Governing agent-based AI in the enterprise: the principles-based intelligence start-up is Italian
The ultimate goal is to enable companies to continue using the AI systems they already have in place, while adding a level of governance that is interoperable
Let's start with the news: Principled Intelligence closed a €1.85 million pre-seed round at the end of the year (officially announced just a few days ago). The deal was led by the Polo Nazionale di Trasferimento Tecnologico per l'Intelligenza Artificiale e la Cybersecurity (realised by CDP Venture Capital in partnership with Scientifica Venture Capital) - and by the VC fund specialising in Artificial Intelligence investments BlackSheep, with the participation of Eden Ventures.

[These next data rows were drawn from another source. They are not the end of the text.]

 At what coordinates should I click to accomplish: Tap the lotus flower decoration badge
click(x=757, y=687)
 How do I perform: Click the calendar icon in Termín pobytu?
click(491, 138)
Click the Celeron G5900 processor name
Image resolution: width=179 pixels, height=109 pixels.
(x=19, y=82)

Who the Roman start-up, founded in 2025, is and what it does, can be guessed from the description in the note released to the media: a company specialising in the development of technologies for the control and governance of artificial intelligence. More precisely, an infrastructure provided in Saas mode and designed to allow companies to safely adopt generative AI technologies, agents and LLM (Large Language Models) even in the most critical processes and highly regulated contexts.

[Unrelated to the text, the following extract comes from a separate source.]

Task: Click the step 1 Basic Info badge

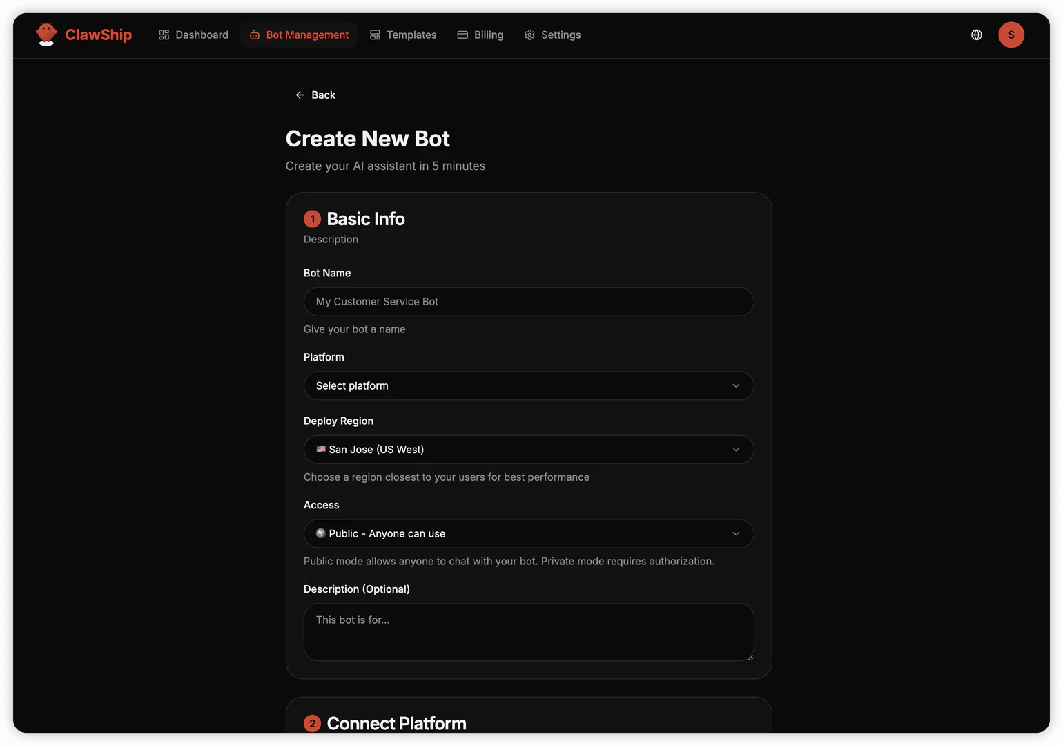Action: [x=312, y=218]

How it was born: the founders and the vision
The cradle where Principled Intelligence was born is an academic one, given that the two founders, Simone Conia (the CEO) and Edoardo Barba (the CTO), came up with the idea for the start-up once they had completed their research in artificial intelligence and natural language processing at La Sapienza University of Rome.
After the experience gained in the United States, at Apple, on large language models to improve the quality, reliability and factuality of conversational system responses, Conia returned to Italy to set up Minerva LLM with his fellow student, the first family of large language models trained from scratch on Italian data, already adopted on a large scale by universities, companies and developers (over 300,000 downloads to date). As for the name, as the two co-founders reminded Sole24ore.com, the choice fell on Principled Intelligence 'to foreground the idea of an AI that is not only intelligent, but governed by the same principles that guide an organisation and determine its success.
These principles include ethical values and general regulatory requirements such as the AI Act, but also internal company policies, operational documentation, corporate culture, codes of conduct and business strategies'. The specificity of the company's proposal (currently active with a team of six people, five of whom have a PhD in artificial intelligence in their pockets) is embodied in a 'multilingual-by-design' vision. A principle, Conia and Barba go on to explain, is only such if it is followed consistently, regardless of language. In practice, however, 'many AI systems show different behaviour and levels of accuracy depending on the language used, with a direct impact on the ability of companies to apply policies and guidelines consistently. This is why we want to ensure that the same principles apply equally in the major European languages'.